3

The first of the three Bainbridge carriages slowed, turned, stopped. A glance out of the window and Honore’s squeals told Lydia they had arrived at Bainbridge House in Cavendish Square. The Season had begun. Her role as government agent had begun.

She wished the carriage would continue around the circle of fenced-in grass in the center of the houses and depart from London to unknown places.

The carriage didn’t budge. Honore grasped the door handle.

“Wait until a footman—”

Lydia’s admonition fell on deaf ears. Honore leaped from the carriage before a servant lowered the steps. One of the two men sent out to assist with the vehicles stopped and stared at the golden-haired girl racing toward the house.

“She’ll have to lose those hoydenish ways if she doesn’t want to ruin her chances for vouchers to Almack’s,” Barbara said with a sniff.

“She’ll settle after she’s been here a bit.” Lydia rubbed her naked wrist. “We’ll wear her down with shopping. Every day . . .”

Every day they would be out at the shops, buying fabrics, choosing patterns, enduring fittings, purchasing shoes and fans and hats to match. Lydia needed another bracelet so her bare wrist would stop irritating her. She needed painting supplies if she wanted to get work done before Father arrived with his disapproval of her art. Cassandra would want to haunt the bookshops and libraries and would insist on visiting the museums. Honore would want to see what was left of the menagerie at the Tower.

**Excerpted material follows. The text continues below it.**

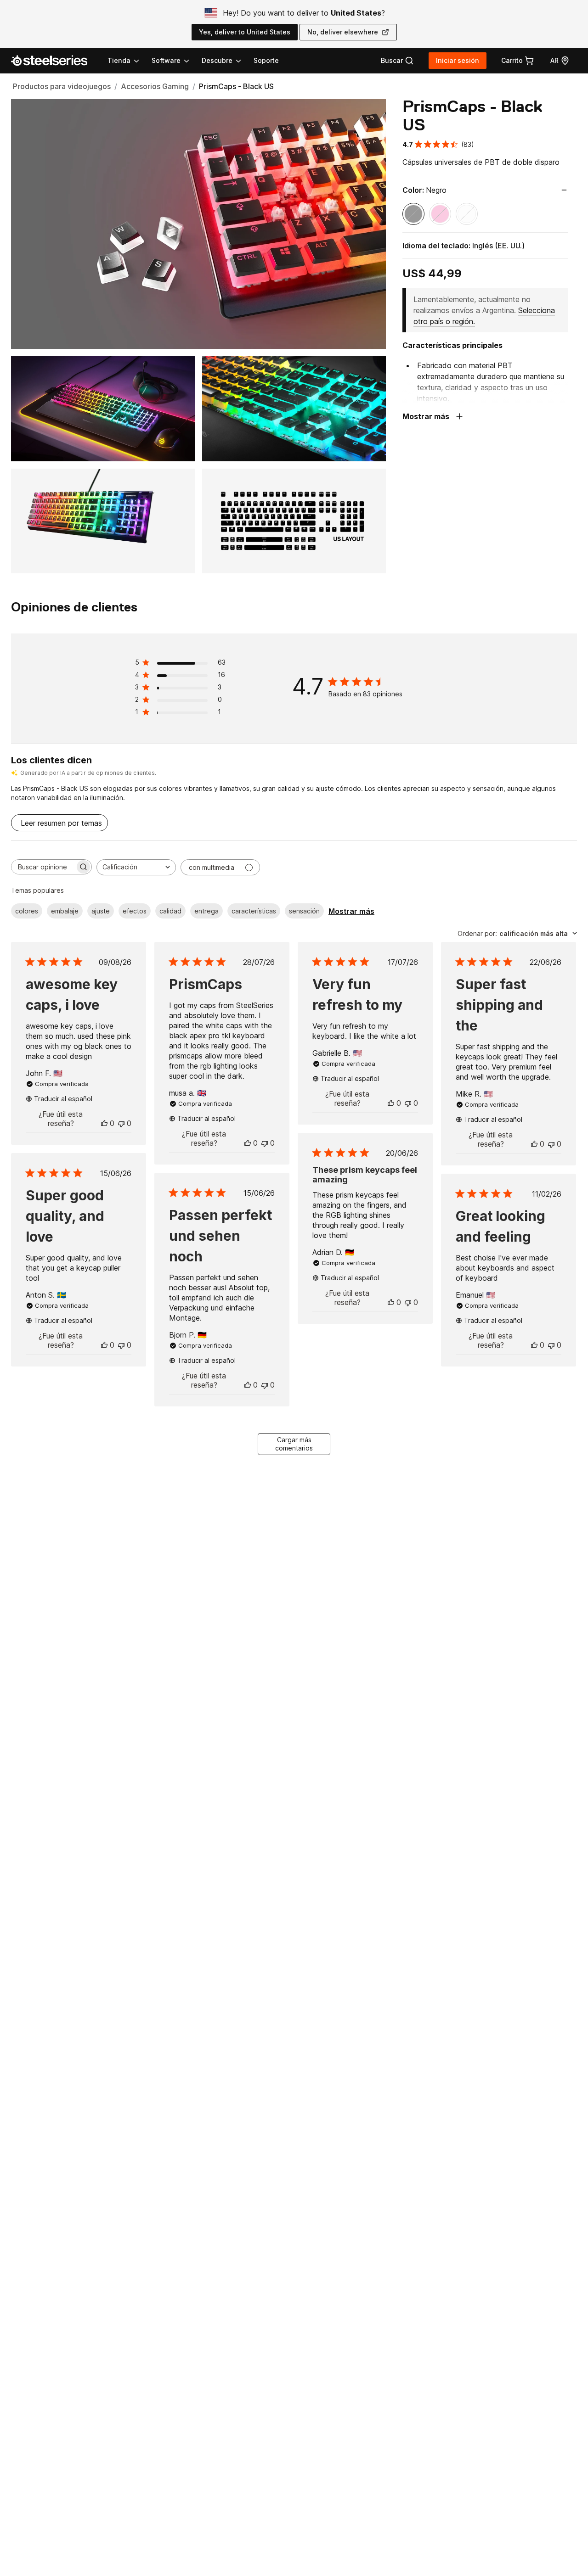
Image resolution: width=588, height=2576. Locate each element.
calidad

Lydia had a list of printers and newspapers to call upon with her portfolio. She hoped to interest a printer in her work to make more income. The endless activities preceding the Season just might prove to be her savior.

If she wasn’t home, she couldn’t receive callers. If she didn’t receive callers, she couldn’t introduce anyone into Society. If she introduced no one into Society, she couldn’t comply with the blackmailer’s wishes.

Which might turn out to be dangerous.

“I can’t do this.” She clutched at her suddenly throbbing head.

Barbara patted her hand. “We’ll have you into bed with a hot brick and tonic in a moment. All will look so much better with a good night’s sleep and no travel in the morning.”

Lydia squeezed out a smile. “I’m sure you’re right.”

If only Barbara were right. But too much time passed before Lydia could find out if Barbara’s idea worked. First Lydia needed to oversee the unloading of the third carriage with its mounds of luggage and ensure each person’s belongings reached the correct room. Those rooms needed an inspection to make certain sheets had been properly aired, grates swept, and chimneys cleaned before fires could be allowed to burn. Everyone wanted hot tea and a hasty meal.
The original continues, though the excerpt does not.